To load a text dataset given in the ConLL2000 format, use the parseTextCorpus function. The format of the ConLL2000 dataset is described here: http://www.cnts.ua.ac.be/conll2000/chunking/

var allowModifyDictionary = false;

var corpus = nounphrasejs.parseTextCorpus(text, dictionary, allowModifyDictionary);
  • allowModifyDictionary indicates if new words from the text corpus should be added to the dictionary. This can be true for train data and should be false for test data. If a dictionary of words to use is provided, the parameter should be false in both cases.

Alternatively, you can parse your own dataset files and create a TextCorpus by using the TextCorpus function:

var sentences = [[word1, word2, word3], [word4, word5]];
var wordCount = 5;

var corpusCustom = new nounphrasejs.TextCorpus(sentences, dictionary, wordCount);
  • sentences is a list of all sentences. Each sentences is a list of Word objects. See Word below on how to create a Word object.
  • wordCount is just a the count of all Word objects in sentences.

Word

Word is an object to represent a single word in a TextCorpus. It can be created using the Word function:

var actualWord = "Apple";
var nounPhrase = nounphrasejs.NOUN_PHRASE_BEGIN; //Alternatives: NOUN_PHRASE_INSIDE or NOUN_PHRASE_NONE
var index = dictionary.wordToIndex[nounphrasejs.WORD_PREFIX + actualWord.toLowerCase()];
var firstChar = actualWord.charAt(0);
var isCapitalised = (firstChar === firstChar.toUpperCase());

var word = new nounphrasejs.Word(index, actualWord, isCapitalised, nounPhrase);
  • index is the index of the word in the dictionary.
  • actualWord is the original word. Dicitionary lookups are done by lowercase words with a prefix, to avoid javascript name collisions.
  • isCapitalised is wether the original word starts with a capital letter.
  • nounPhrase is the class of the word for the classification task.

NetworkConfigurations

Loading

Both configurations can be created by calling their function with an options object and a Dictionary Object.

var options = { hidden_unit_count: 30, lookup_table_learn_rate: 10 };

var wordWindowConfiguration = getWordWindowConfiguration(options, dictionary);
var sentenceConfiguration = getSentenceConfiguration(options, dictionary);

All available options are listed in the Options section and section for the respective functions. If an option is not set, the configuration will just use a reasonable default value.

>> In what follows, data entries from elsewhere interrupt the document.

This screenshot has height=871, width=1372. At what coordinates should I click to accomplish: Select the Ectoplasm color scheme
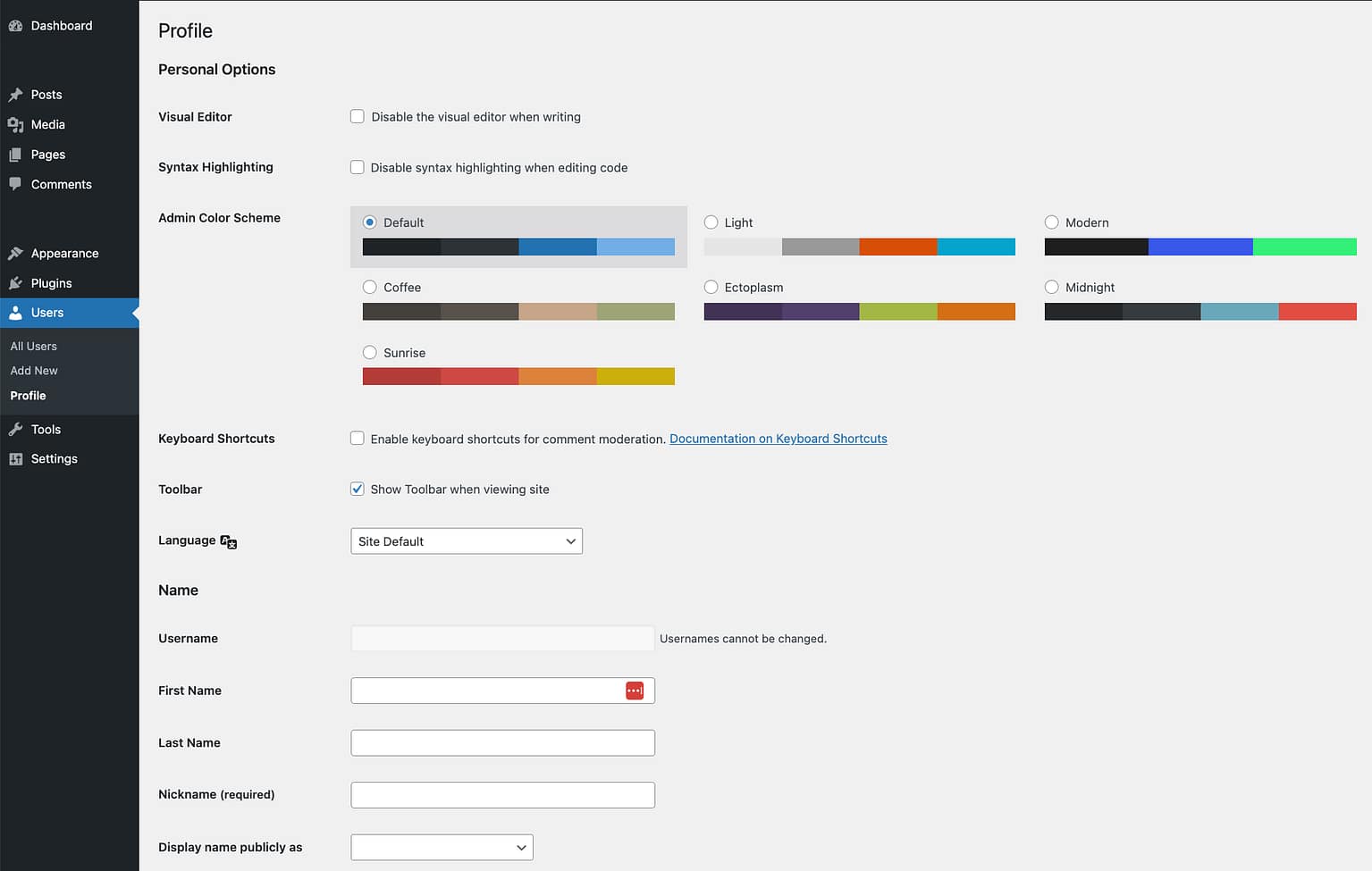pos(711,287)
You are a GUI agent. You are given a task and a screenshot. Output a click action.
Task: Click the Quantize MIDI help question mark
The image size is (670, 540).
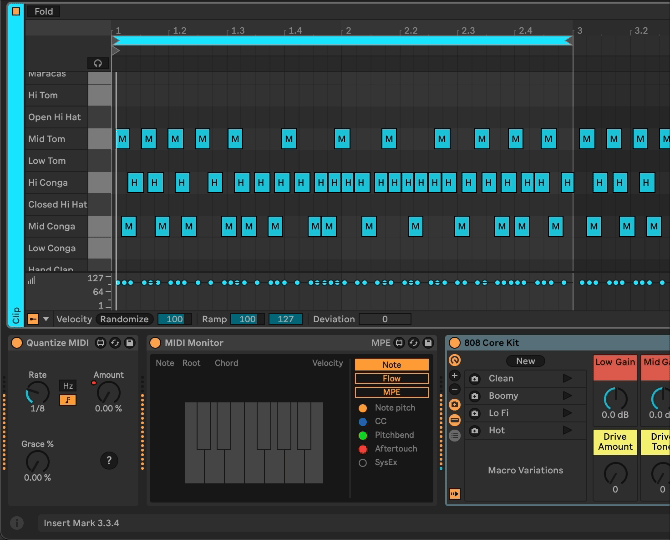[109, 461]
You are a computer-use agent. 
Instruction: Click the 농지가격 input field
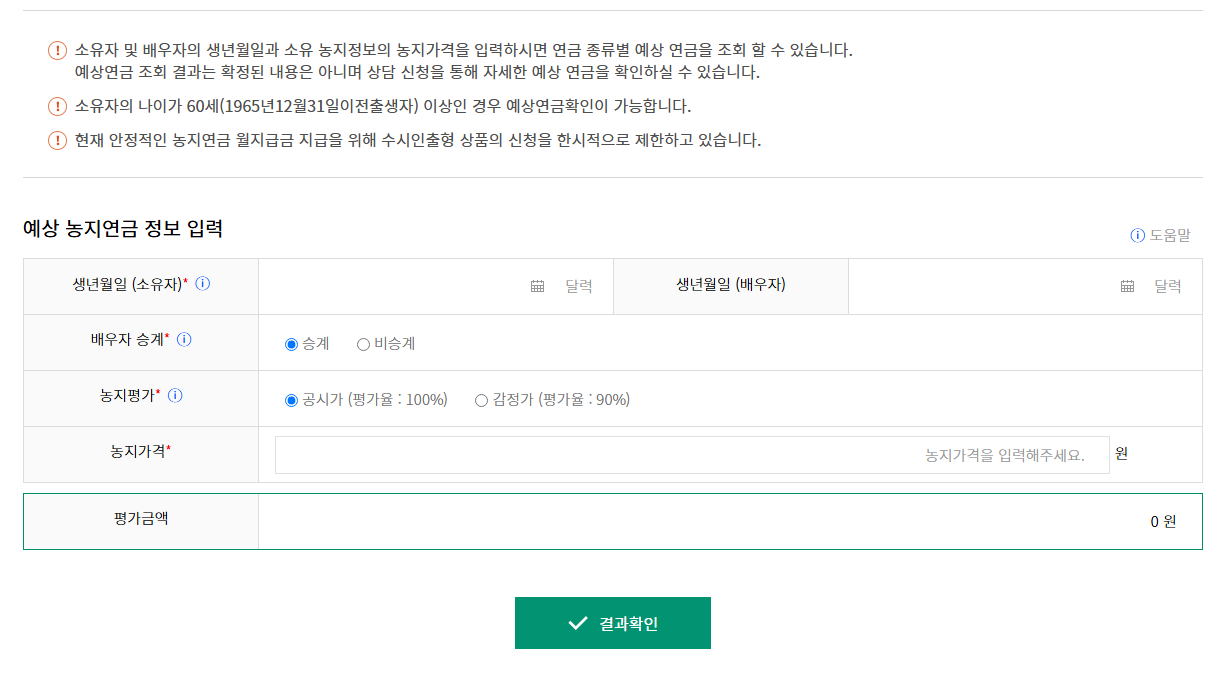tap(690, 453)
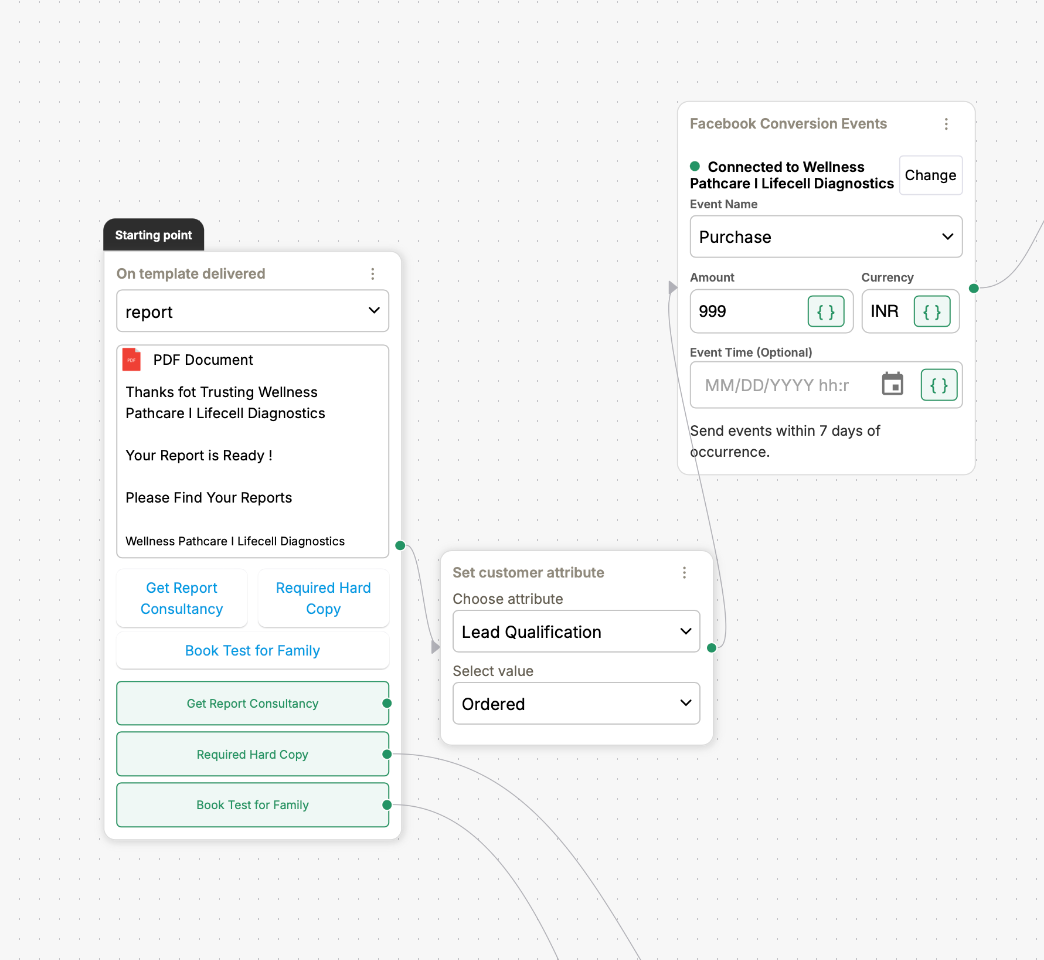
Task: Open the Event Time calendar picker
Action: (x=892, y=385)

To load configurations from JSON, call the same functions using a JSON string as the parameter:

nounphrasejs.readTextFile("/jsonNets/wordWindowNounPhrase.txt", function(wordWindowJSON) {
  var wordWindowConfiguration = getWordWindowConfiguration(wordWindowJSON);
  
  // TODO: Do stuff with the configuration here.
});

nounphrasejs.readTextFile("/jsonNets/sentenceNounPhrase.txt", function(sentenceJSON) {
  var sentenceConfiguration = getSentenceConfiguration(sentenceJSON);
  
  // TODO: Do stuff with the configuration here.
});

Options

Both configurations share the following parameters:

  • hidden_unit_count Amount of units in each hidden layer.
  • output_labels Amount of possible labels for the classification of each word. For noun phrase detection 3 different labels are used. This value can be changed to work for other natural language processing tasks.
  • lookup_table_learn_rate Determines the rate at which the word feature vectors are trained.

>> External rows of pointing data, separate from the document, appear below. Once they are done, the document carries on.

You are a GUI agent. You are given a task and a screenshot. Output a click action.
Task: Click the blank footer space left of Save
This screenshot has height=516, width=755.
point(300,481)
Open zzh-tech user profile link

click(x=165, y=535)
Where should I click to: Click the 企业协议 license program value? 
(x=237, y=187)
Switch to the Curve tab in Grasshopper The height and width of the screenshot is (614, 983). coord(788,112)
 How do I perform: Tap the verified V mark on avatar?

The following parameters configure the stochastic gradient decent trainer that is used. See http://cs.stanford.edu/people/karpathy/convnetjs/docs.html for documentation on the SGD trainer parameters:

  • trainer_learn_rate
  • trainer_l1_decay
  • trainer_l2_decay
  • trainer_momentum
  • trainer_batch_size

getWordWindowConfiguration

This is a network inspired by the word window approach network from the paper: "A Unified Architecture for Natural Language Processing: Deep Neural Networks with Multitask Learning" by R. Colobert and J.Weston.

It has one additional parameter:

  • word_window_radius determines how many words before and after each word are fed into the network. A value of 2 means that a total of 2 (words to the left) + 1 (actual word) + 2 (words to the right) = 5 words are the input of the network.

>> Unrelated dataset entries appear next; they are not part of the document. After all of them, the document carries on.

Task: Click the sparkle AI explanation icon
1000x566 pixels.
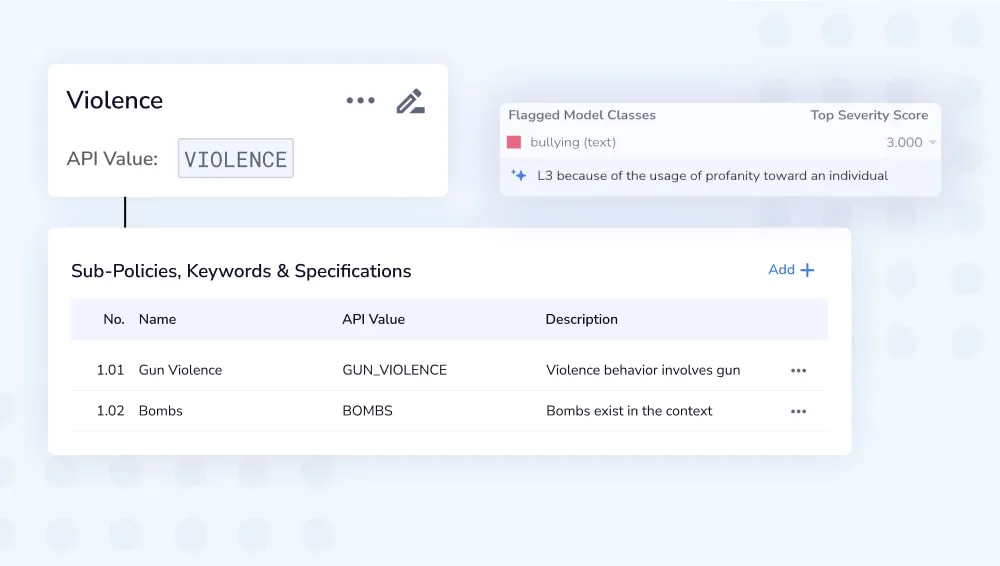Action: click(x=518, y=175)
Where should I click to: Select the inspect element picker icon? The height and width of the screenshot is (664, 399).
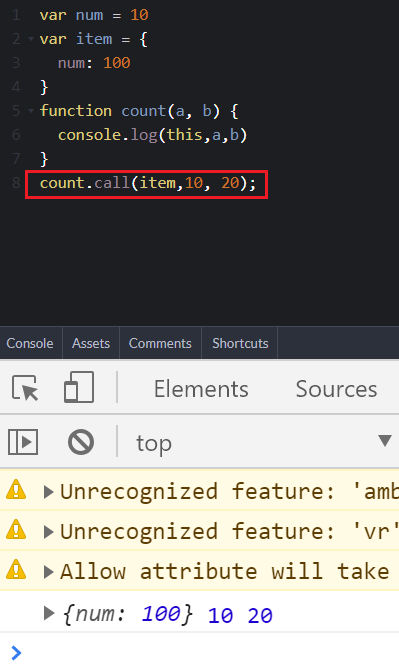coord(25,387)

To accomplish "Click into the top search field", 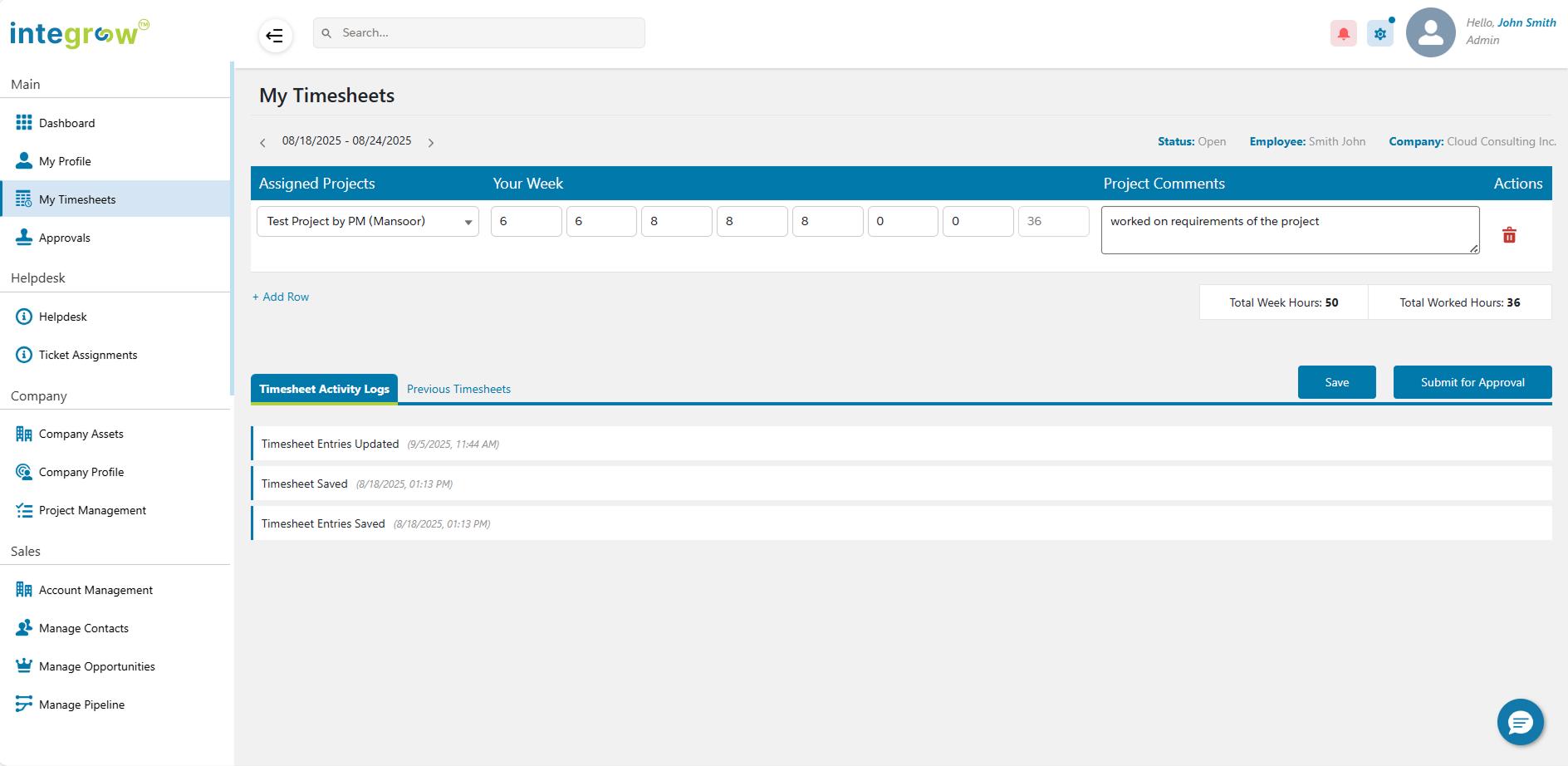I will (478, 33).
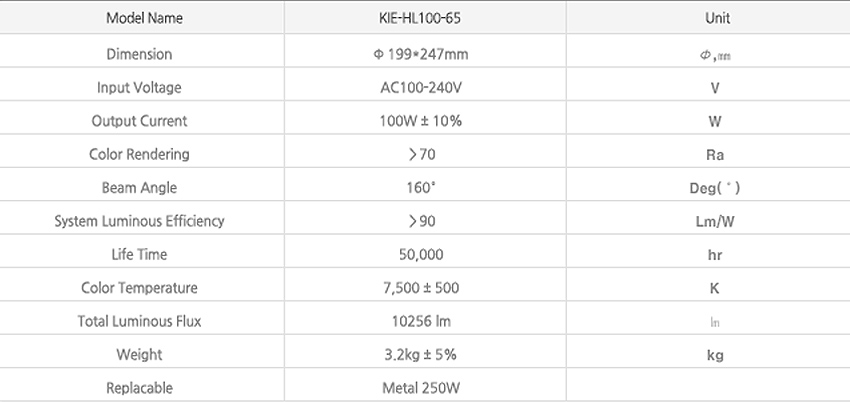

Image of word window network

getSentenceConfiguration

This is a network inspired by the word sentence approach network from the paper: "A Unified Architecture for Natural Language Processing: Deep Neural Networks with Multitask Learning" by R. Colobert and J.Weston.

  • filter_count the amount of filters in the convolution layer
  • convolution_radius determines how many words before and after each word are included in each convolution. A value of 2 means that a total of 2 (words to the left) + 1 (actual word) + 2 (words to the right) = 5 words are the input of the network.
  • max_sentence_width determines the maximum word count a input sentence can have for the convolution network. Sentences with more words will be cut off. Make sure this value is high enough for your dataset that most sentences are covered.

Image of word window network

train function

Trains the neural network with given dataset.

var iterationCount = 100000;
var progressFunction = function(index, stats, trainTime) {
  alert("Trained with " +  index + " of 10000 samples.");
}

configuration.train(trainCorpus, iterationCount, progressFunction);
  • trainCorpus is the dataset used for training.
  • iterationCount determines how many times a random word is chosen and used to train the network.
  • progressFunction is a callback function that is called after each word is trained.
    • index is the iteration of the word that was trained.
    • stats is the stats object returned by ConvNetJS after training. It contains statistics like the current training loss. http://cs.stanford.edu/people/karpathy/convnetjs/docs.html
    • trainTime is the time this training iteration took in milliseconds.

The progressFunction is an optional argument.

test function

Tests the neural network with given dataset and returns how many words were classified correctly.

var progressFunction = function(index, correctLabels, predictedLabel, actualLabel, percentages, testTime) {
  alert("Text example number " + index + " was predicted to be " 
    + predictedLabel +" which is " + (predictedLabel == actualLabel) + ".");
};

var correctLabels = configuration.test(testCorpus, progressFunction);
  • testCorpus is the dataset used for validation.
  • progressFunction is a callback function that is called after each word is trained.
    • index is the number of the word that was trained.
    • correctLabels is the amount of words that were predicted correctly so far.
    • predictedLabel is the label the network predicted for the word.
    • actualLabel is the label the word has in the dataset.
    • percentages is a list of likelihoods the network calculated for the word for each possible label.
    • trainTime is the time testing this word took in milliseconds.

The progressFunction is an optional argument.

classify function

Classify a sentence and call a callbackfunction with the result for eaach word once its been classified.

var sentence = ["The", "blue", "cat", "sat", "on", "a", "mat", "."];
var callbackFunction = function(word, wordIndex, result, percentages) {
    alert("Word " + word + " classified as " + result + ".");
};

configuration.classifySentence(sentence, callbackFunction);
  • sentence is a list of individual words that form the sentence to classify.
  • callbackFunction is a callback function that is called once for each word to classify.
    • word is the word that was classified as a string.
    • wordIndex is the list index of the word that was classified.
    • result is the label the network predicted for the word.
    • percentages is a list of likelihoods the network calculated for the word for each possible label.